> EXTRACT TO READ
I took the cables off the car, chucked the sheath of one end in a vise. On the cable ends, I installed visegrips. Then I tried working it, by pulling the cable back and fourth.
Since my cables were seized, I Repositioned the cable vertically, and sent a penetrating oil down it (NOT WD-40). I used a Ford Heat-Riser solvent from the 80s which worked real slick. And I sprayed down the outside as well. IMO those cables are NOT waterproof, so penetrant on the outside will find it's way in. I let it hang a few days, while continuing to spray penetrant in the top, until it came out the bottom.
On one cable, the penetrant never came thru. On that one I reclamped it, other end up, and repeated.
Some time later, I came back to the project, and the seized one was still seized. No amount of pulling would budge it. So Plan-B was implemented. This required me to find fairly accurately where it was seized..... which wasn't that hard as the cable was swollen at that spot. So then I lay the cable on an anvil, and smashed it with a hammer, until the swelling went down ... lol. Then recommenced the tugging routine. Well it was still stuck, so more penetrant and more waiting.

> EXERCISE INSTRUCTIONS
1. Return the stretch of the passage on freeing seized cables from "Since my cables" through "out the bottom.", copied word for word.
2. Answer these questions from the passage on freeing seized cables:
(a) Which penetrant did the writer use on the cables?
(b) What did the writer do with the cable that the penetrant never came through?
(c) What made it easy to find where the seized cable was stuck?
3. Write what comes next in the passage on freeing seized cables, starting after its final sentence.

> RAW DATA
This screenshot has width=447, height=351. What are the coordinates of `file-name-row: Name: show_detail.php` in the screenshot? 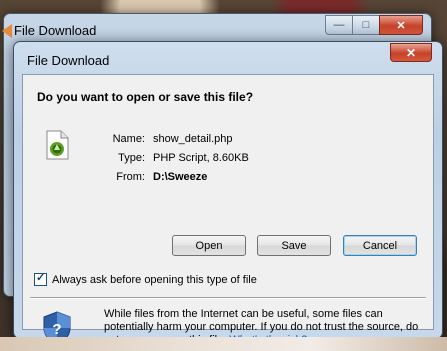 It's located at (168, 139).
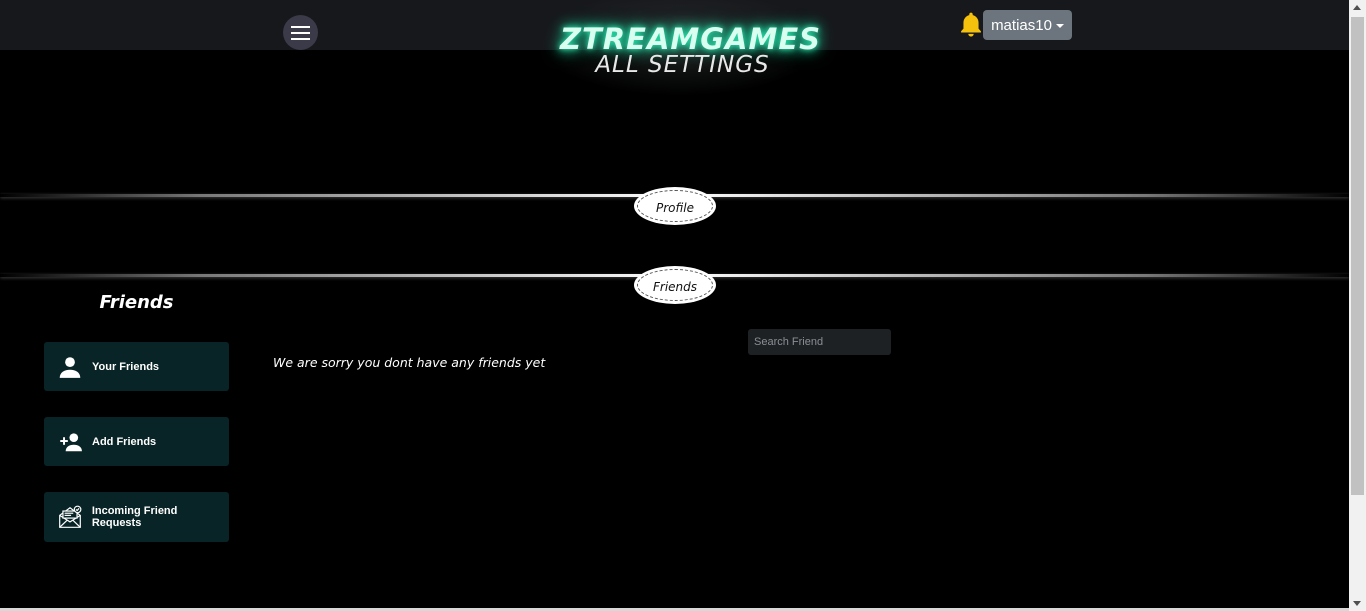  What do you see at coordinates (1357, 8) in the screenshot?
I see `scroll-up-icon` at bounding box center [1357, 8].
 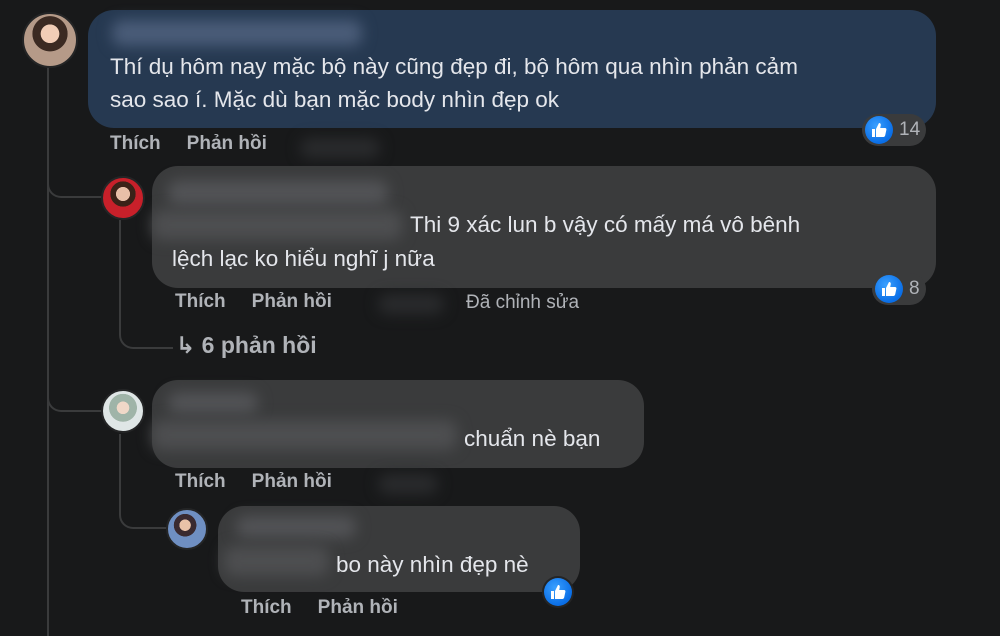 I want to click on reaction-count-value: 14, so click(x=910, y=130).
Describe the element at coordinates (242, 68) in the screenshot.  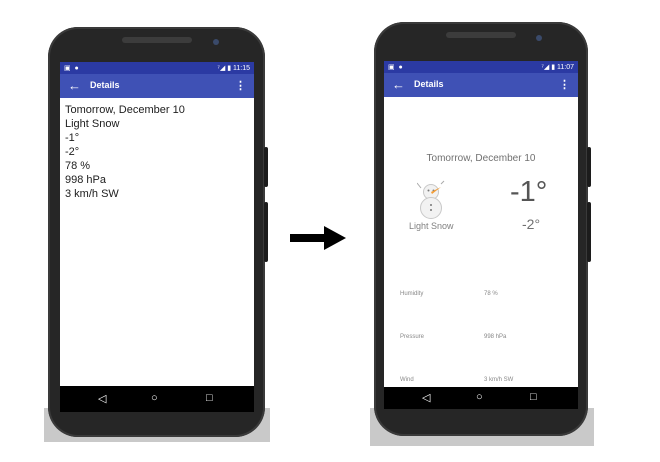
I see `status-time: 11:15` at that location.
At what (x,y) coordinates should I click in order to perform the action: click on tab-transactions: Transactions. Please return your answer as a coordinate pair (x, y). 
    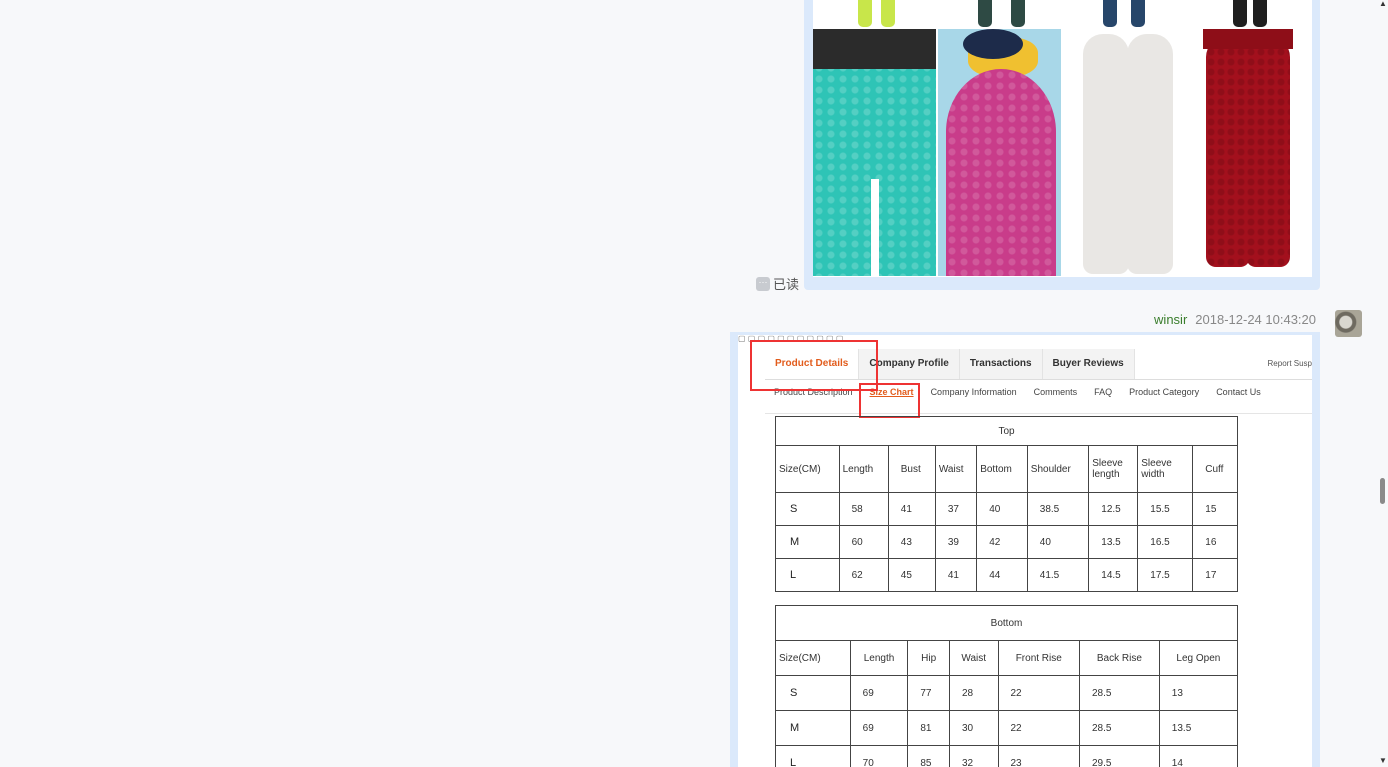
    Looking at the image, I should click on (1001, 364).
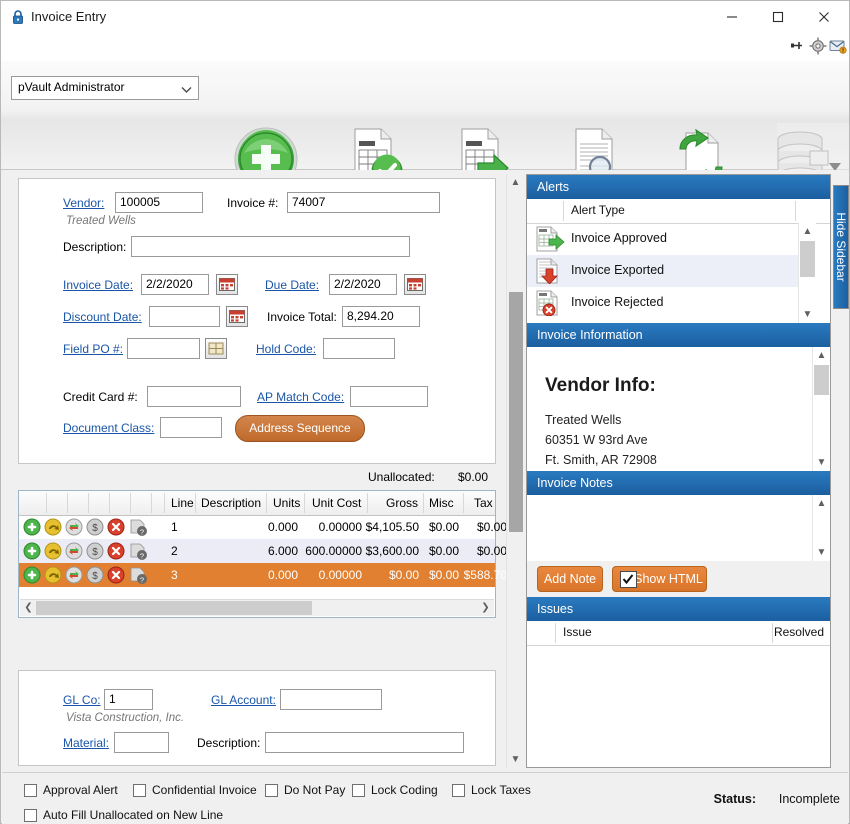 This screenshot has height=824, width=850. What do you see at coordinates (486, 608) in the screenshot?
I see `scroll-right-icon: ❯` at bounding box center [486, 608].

---

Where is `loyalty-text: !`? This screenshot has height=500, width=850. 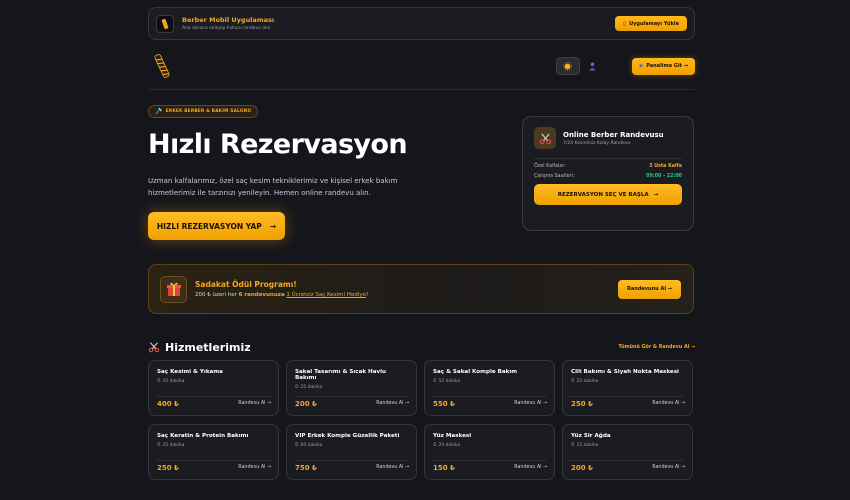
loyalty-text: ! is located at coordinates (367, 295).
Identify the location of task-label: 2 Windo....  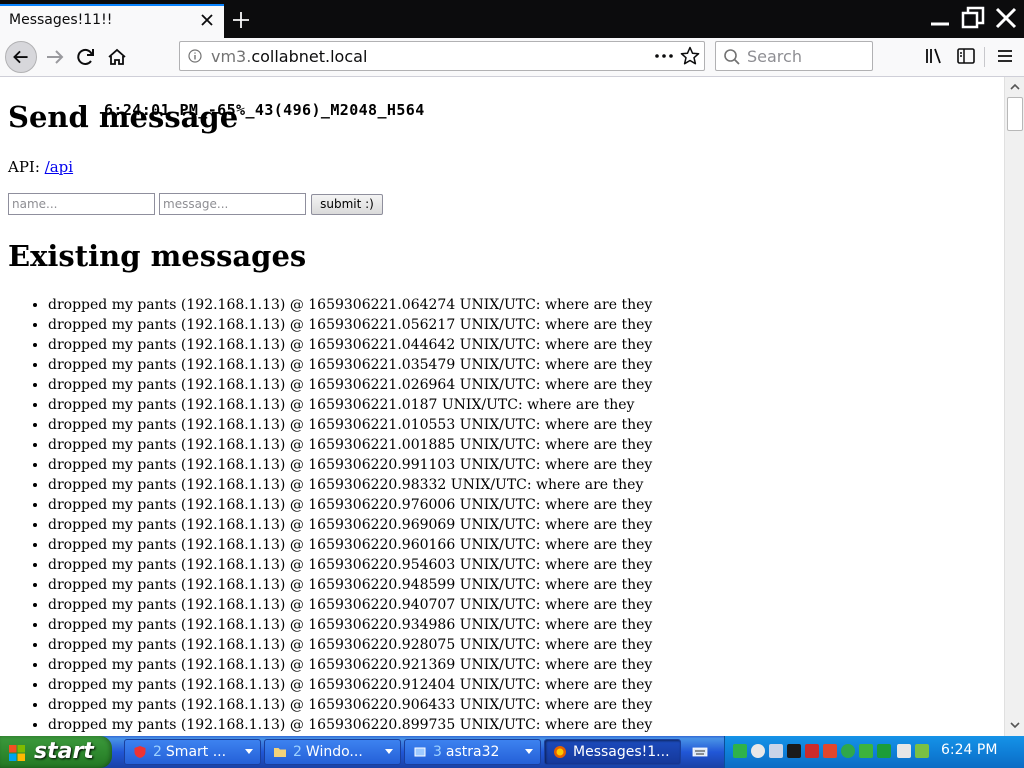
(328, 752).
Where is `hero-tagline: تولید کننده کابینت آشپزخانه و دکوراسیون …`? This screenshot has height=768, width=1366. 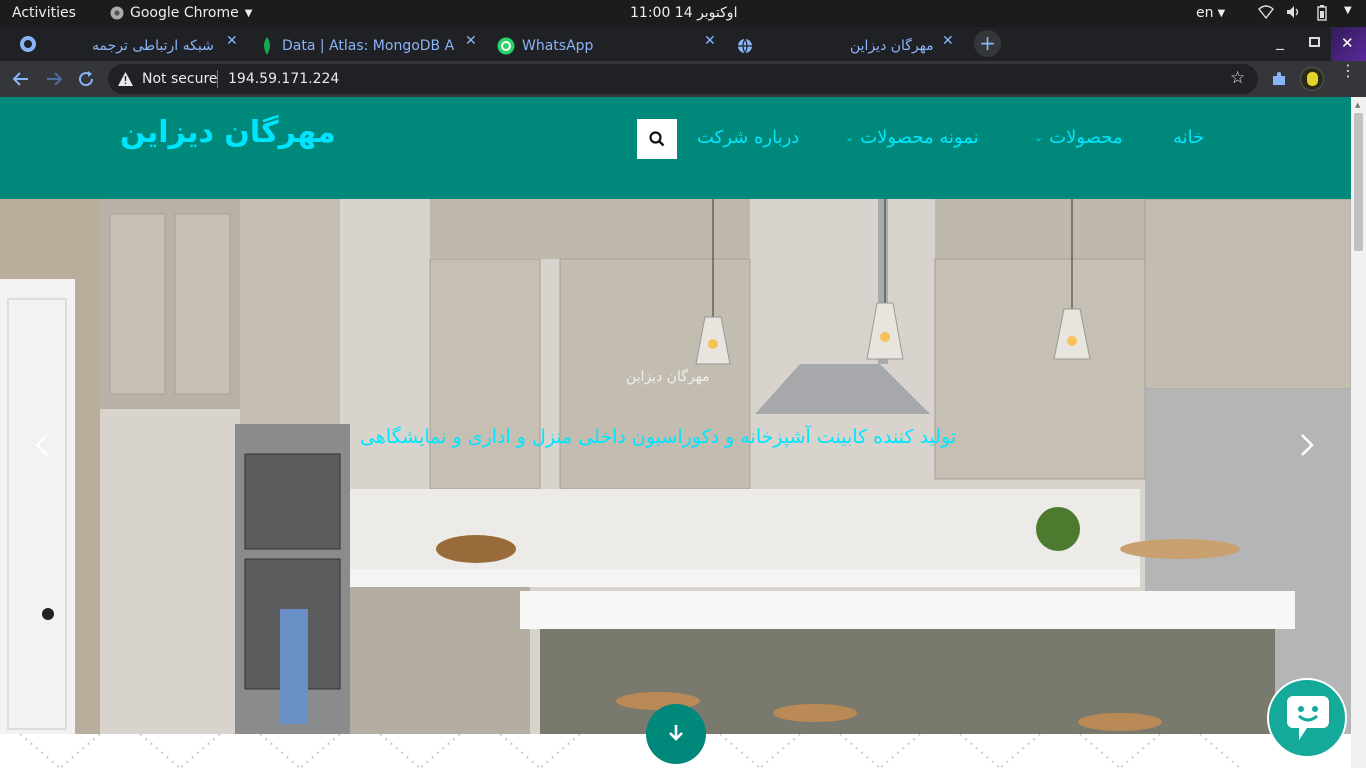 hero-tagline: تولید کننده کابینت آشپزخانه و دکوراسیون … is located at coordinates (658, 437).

---

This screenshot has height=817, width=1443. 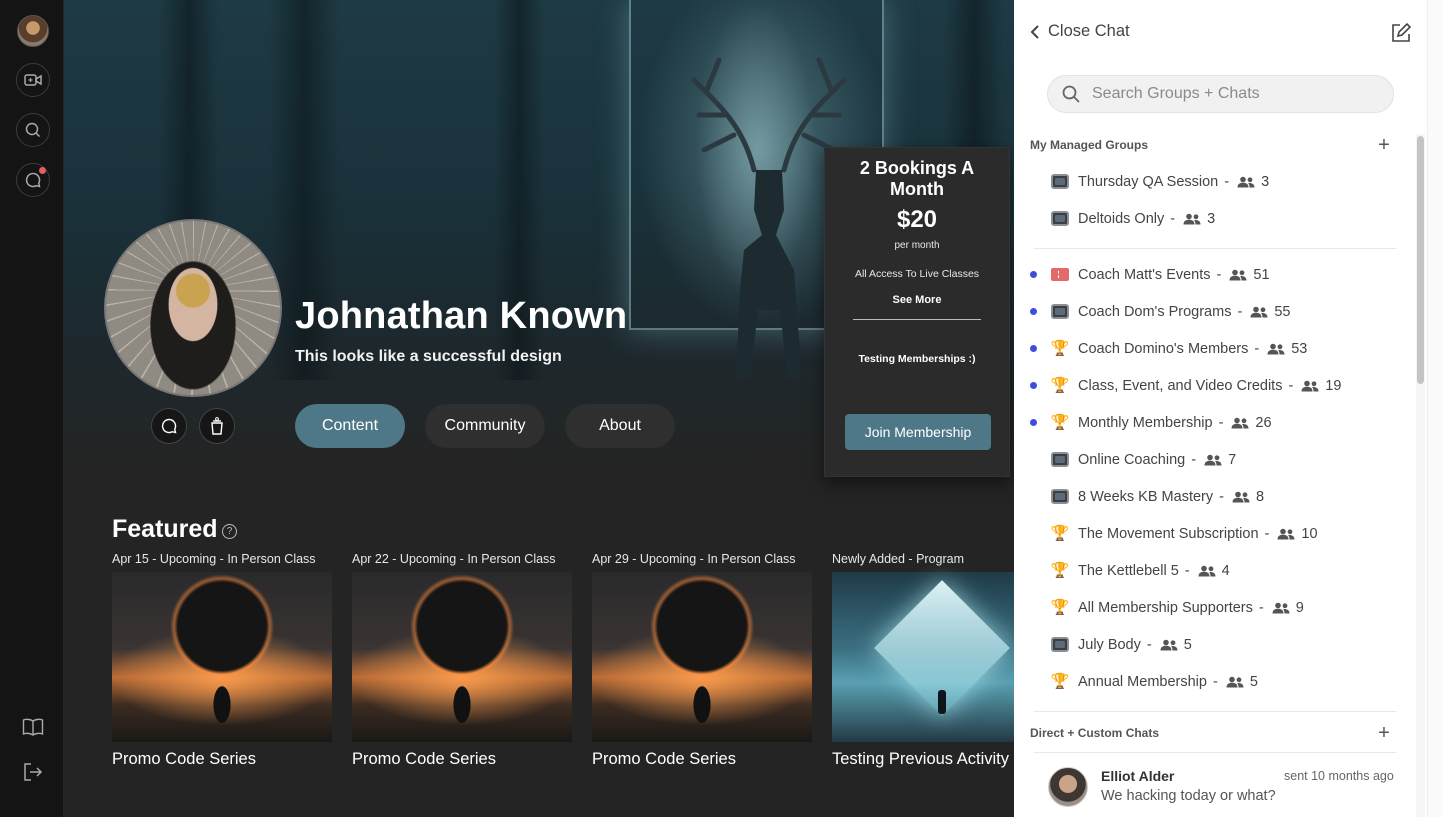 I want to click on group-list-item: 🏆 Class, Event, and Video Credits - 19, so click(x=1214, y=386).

> YOUR RESPONSES
1.
Since my cables were seized, I Repositioned the cable vertically, and sent a penetrating oil down it (NOT WD-40). I used a Ford Heat-Riser solvent from the 80s which worked real slick. And I sprayed down the outside as well. IMO those cables are NOT waterproof, so penetrant on the outside will find it's way in. I let it hang a few days, while continuing to spray penetrant in the top, until it came out the bottom.

2.
(a) A Ford Heat-Riser solvent from the 80s.
(b) The writer reclamped it with the other end up and repeated the process.
(c) The cable was swollen at that spot.

3.
After some more days had elapsed, I went back to it, and sure enough, it began to move. Eventually quite a bit as each time I moved it, penetrant would creep in. Soon it was free. Then I flooded it with more penetrant just to wash the rust down, and out. Eventually it worked just like new! So I reinstalled it/them, and a few months later, the car passed the government-mandated safety code. and
I have never ever used those cables again.
BTW
to pass that test, the car has to also have a working horn. So I installed one. Which worked just long enough to pass the test. When it quit, and since it was dead-weight , way out in front of the tires, I took it off and threw it back into the box from which it had come. Since 1999, I have never missed it. My paint-job is my horn. and when that fails, dual 3" cannons wakes up everybody around me.
Or is it the other way around? IDK, but I've never had a close call.